Amadan in Scottish Gaelic translates to loony, and I thought it a fitting title for this smaller, but still challenging sister to the Cinglés Challenge.
We parked our van at the meeting of the three roads by Loch Kinardochy and in view of the summit of Schiehallion and then rode down to the start of our first ascent at Coshieville.
I was taking a risk here as I feel this is the hardest ascent and it may have prompted an early rebellion from my kids.
However, I guessed that getting the hardest ascent out of the way first would be better for morale than leaving it until last.
It worked, and despite a few grumbles we gradually made our way to the top. We refilled our water bottles and then made our way north-west, undulating for a few miles before we dropped down to Kinloch Rannoch. I had promised my kids an ice cream from the shop down there and that seemed to keep them motivated.
This ascent has a steep hairpin bend early on, but a stop just beyond it allowed us to catch our breath and let my kids rest their legs for a moment. As we reached the undulations near the top a westerly tail wind gave us a much-needed push along towards our van.
All that was left was the final ascent from Tummel Bridge. Just like the ascent on Ventoux from Sault this climb is a lesser gradient than the other two and is therefore an ideal one to leave until last. By this point my daughter was visibly tiring, so we stopped for sandwiches and hot Vimto from our supplies in the van before tackling this last climb.
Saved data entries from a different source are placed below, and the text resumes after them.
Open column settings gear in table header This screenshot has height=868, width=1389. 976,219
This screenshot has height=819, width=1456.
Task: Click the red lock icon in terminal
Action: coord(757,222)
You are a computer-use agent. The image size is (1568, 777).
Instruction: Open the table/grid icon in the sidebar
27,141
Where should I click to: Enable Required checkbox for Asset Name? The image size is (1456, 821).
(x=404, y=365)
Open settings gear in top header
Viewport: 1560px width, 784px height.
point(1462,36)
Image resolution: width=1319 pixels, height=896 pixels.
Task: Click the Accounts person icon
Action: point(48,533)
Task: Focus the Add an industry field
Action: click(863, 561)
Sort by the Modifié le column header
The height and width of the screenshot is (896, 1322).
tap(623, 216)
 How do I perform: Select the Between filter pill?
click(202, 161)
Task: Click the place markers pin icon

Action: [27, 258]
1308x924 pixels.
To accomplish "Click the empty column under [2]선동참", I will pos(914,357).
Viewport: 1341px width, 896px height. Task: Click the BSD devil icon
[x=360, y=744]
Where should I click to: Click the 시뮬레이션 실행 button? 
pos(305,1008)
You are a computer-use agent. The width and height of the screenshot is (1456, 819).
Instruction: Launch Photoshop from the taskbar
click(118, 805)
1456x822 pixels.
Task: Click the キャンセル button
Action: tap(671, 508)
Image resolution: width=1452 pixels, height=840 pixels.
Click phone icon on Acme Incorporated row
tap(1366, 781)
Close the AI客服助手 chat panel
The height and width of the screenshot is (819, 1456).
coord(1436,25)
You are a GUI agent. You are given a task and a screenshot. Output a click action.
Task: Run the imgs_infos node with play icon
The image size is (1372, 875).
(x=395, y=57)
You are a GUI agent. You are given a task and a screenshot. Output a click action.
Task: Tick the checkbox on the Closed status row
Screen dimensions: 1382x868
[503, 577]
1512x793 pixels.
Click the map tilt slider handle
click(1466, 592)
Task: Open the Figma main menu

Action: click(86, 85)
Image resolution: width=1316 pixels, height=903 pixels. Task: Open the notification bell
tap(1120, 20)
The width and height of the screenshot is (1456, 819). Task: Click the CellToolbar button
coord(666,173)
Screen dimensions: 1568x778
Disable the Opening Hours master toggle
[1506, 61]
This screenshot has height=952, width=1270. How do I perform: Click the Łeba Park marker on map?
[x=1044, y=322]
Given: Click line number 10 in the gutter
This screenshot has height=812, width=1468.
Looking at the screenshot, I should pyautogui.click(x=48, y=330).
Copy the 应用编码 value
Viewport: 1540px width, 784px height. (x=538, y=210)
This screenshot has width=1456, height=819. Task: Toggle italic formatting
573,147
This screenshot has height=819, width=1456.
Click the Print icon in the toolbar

It gave us just enough of a boost to grind our way upwards to the top and complete our mission.
I am still hoping to make my way to Provence in September to support more riders make their way up Ventoux three times, but if circumstances prevent me from doing so I will at least have completed my challenge. I’m even considering going back and doing it again and finishing with a mountain bike ride to the actual summit.